(Data to examine Opens)

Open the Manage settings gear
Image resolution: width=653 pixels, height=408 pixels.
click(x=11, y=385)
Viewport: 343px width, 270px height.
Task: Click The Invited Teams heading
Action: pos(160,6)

(Data to examine Closes)

Print each entry exactly as it was written.

Open the Manage settings gear
Image resolution: width=653 pixels, height=408 pixels.
click(x=11, y=385)
Viewport: 343px width, 270px height.
Task: Click The Invited Teams heading
Action: pos(160,6)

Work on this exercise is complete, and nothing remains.